> Problem requirements: Return exactly the lines of the entries that start at the line containing "Viewport: 390px width, 870px height." and continue to the last line. Omit the pictures.

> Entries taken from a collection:
________________________
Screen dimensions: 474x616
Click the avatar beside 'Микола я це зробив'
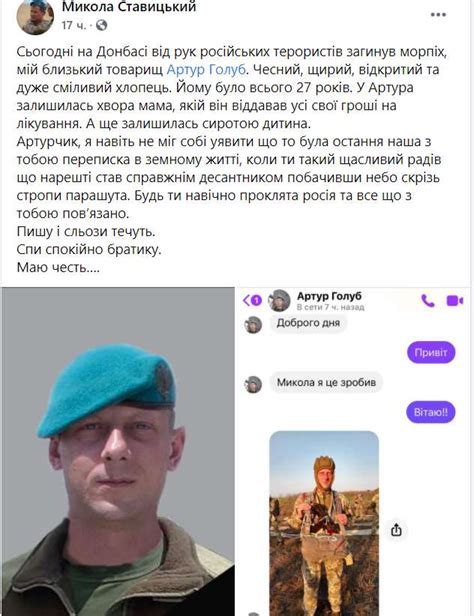coord(253,384)
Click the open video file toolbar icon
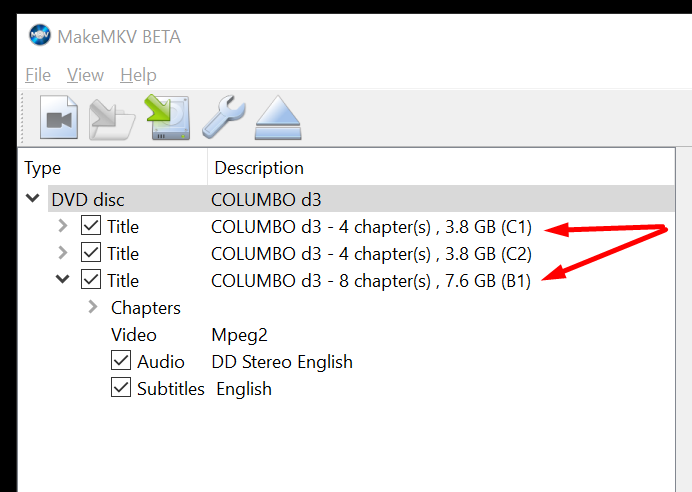692x492 pixels. click(x=59, y=117)
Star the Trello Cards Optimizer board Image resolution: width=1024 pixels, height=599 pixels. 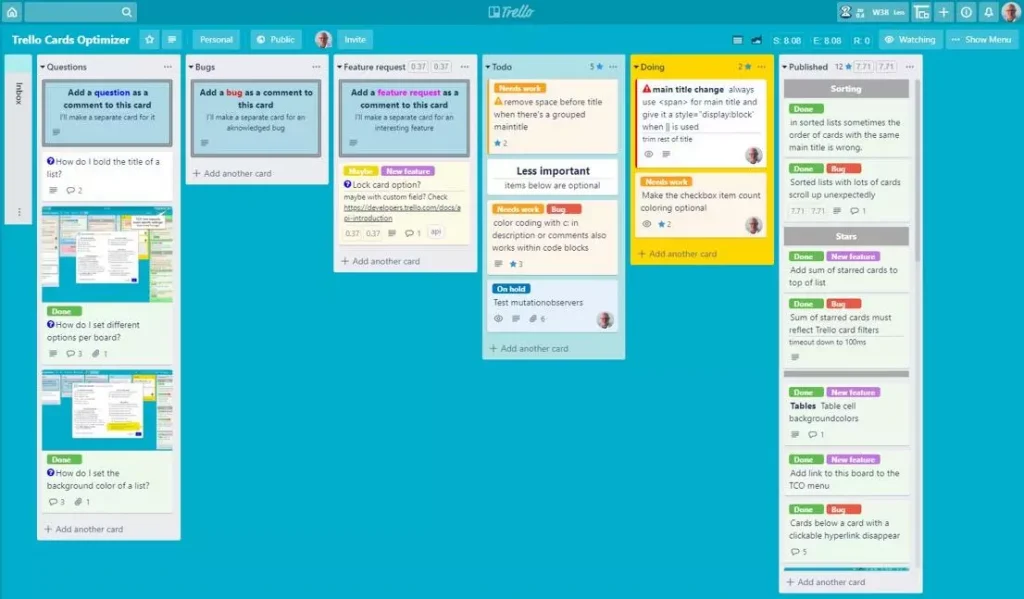[150, 40]
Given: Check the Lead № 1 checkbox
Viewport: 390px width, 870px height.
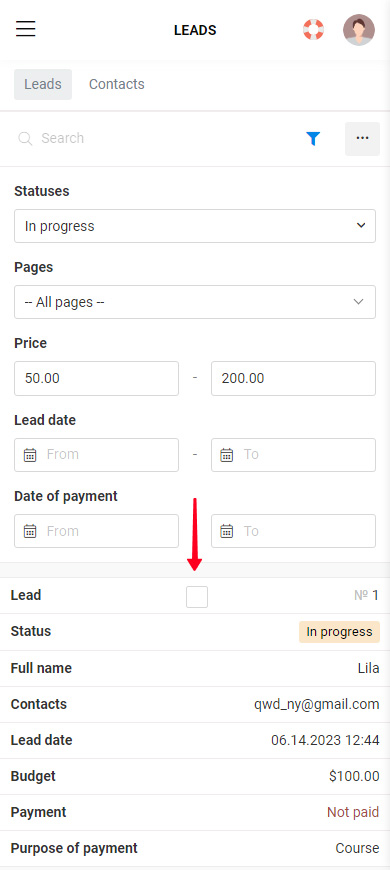Looking at the screenshot, I should click(x=197, y=597).
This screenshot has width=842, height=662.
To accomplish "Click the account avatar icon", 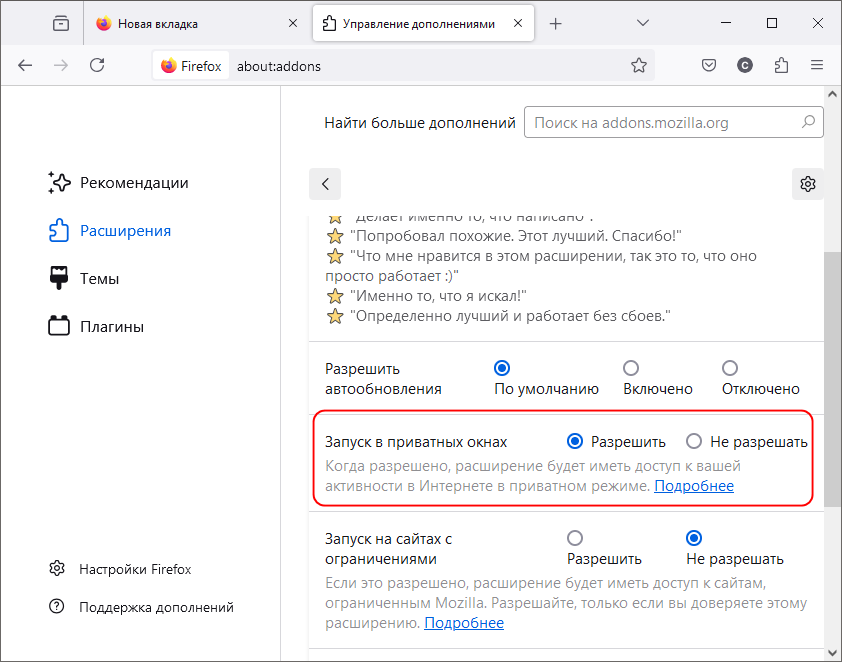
________________________
> Response area:
Viewport: 390px width, 870px height.
Looking at the screenshot, I should click(x=197, y=597).
This screenshot has width=842, height=662.
To accomplish "Click the account avatar icon", 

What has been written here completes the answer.